● **Required action 1**
Write out, word for word, the part of the article on Tiger Woods that opens with the words containing "Actually, what’s right" and closes with "exaggerations and self-deception.".
● **Required action 2**
For each statement below, say yes or no to whether it agrees with the article on Tiger Woods, and quote the words of the article that decide it. (a) Woods won titles at St. Andrews in 2000 and 2005. (b) Woods last won a major championship in 2010. (c) At Greenbrier, Woods shot a 67 in the first round.
____ Text passage
ST. ANDREWS, Scotland — Tiger Woods is starting to sound like a man who has been alone in the wild for too long. It’s unclear exactly whom he is talking to, himself or his mule, when he starts to ramble about a “baseline shift” and goes into obsessive details about how he regripped his putter because of the precise depth of the finger indentations. Maybe Woods can be a factor in the British Open at St. Andrews, but judging by his conversation, he more likely will be a factor strictly in his own mind.
Woods is always this close to winning a major championship again, even though he hasn’t actually raised a trophy in one since 2008. “I know some of you guys think I’m buried and done, but I’m still right here in front of you,” he said Tuesday.
Actually, what’s right here in front of you is a man whohas fallen to 241st in the world this season with a lot of terrible golf, including three rounds in the 80s, and who seems increasingly to fashion his own delusional narrative about that.
It’s perfectly understandable for a competitor to try to convince himself he can win. All athletes practice a form of self-hypnotism and seek the positives in their performance in the name of building confidence. But Woods has crossed over into a more desperate territory of exaggerations and self-deception.
The funny thing is, until Woods opened his mouth Tuesday, there was every reason to feel he might be dangerous here. He has deep know-how on this golf course where he won the 2000 and 2005 titles. At Greenbrier a couple of weeks ago, he shot three rounds in the 60s, including a 67 in the final round — for once, a disaster-free tournament. Woods certainly deserves to be optimistic about the performance and to feel he is fully recovered from microdisc surgery last season. “I’m hitting the ball much, much more solid,” he said.
________
____ Dataset
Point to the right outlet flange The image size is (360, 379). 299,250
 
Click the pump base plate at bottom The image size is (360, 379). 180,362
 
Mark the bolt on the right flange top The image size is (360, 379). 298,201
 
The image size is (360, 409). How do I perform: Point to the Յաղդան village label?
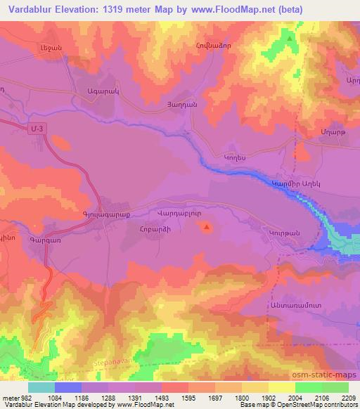click(192, 103)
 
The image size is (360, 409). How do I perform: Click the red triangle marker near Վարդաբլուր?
click(206, 226)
________
● **Problem solution 1**
Actually, what’s right here in front of you is a man whohas fallen to 241st in the world this season with a lot of terrible golf, including three rounds in the 80s, and who seems increasingly to fashion his own delusional narrative about that.
It’s perfectly understandable for a competitor to try to convince himself he can win. All athletes practice a form of self-hypnotism and seek the positives in their performance in the name of building confidence. But Woods has crossed over into a more desperate territory of exaggerations and self-deception.

● **Problem solution 2**
(a) Yes: "where he won the 2000 and 2005 titles"
(b) No: "he hasn’t actually raised a trophy in one since 2008"
(c) No: "including a 67 in the final round"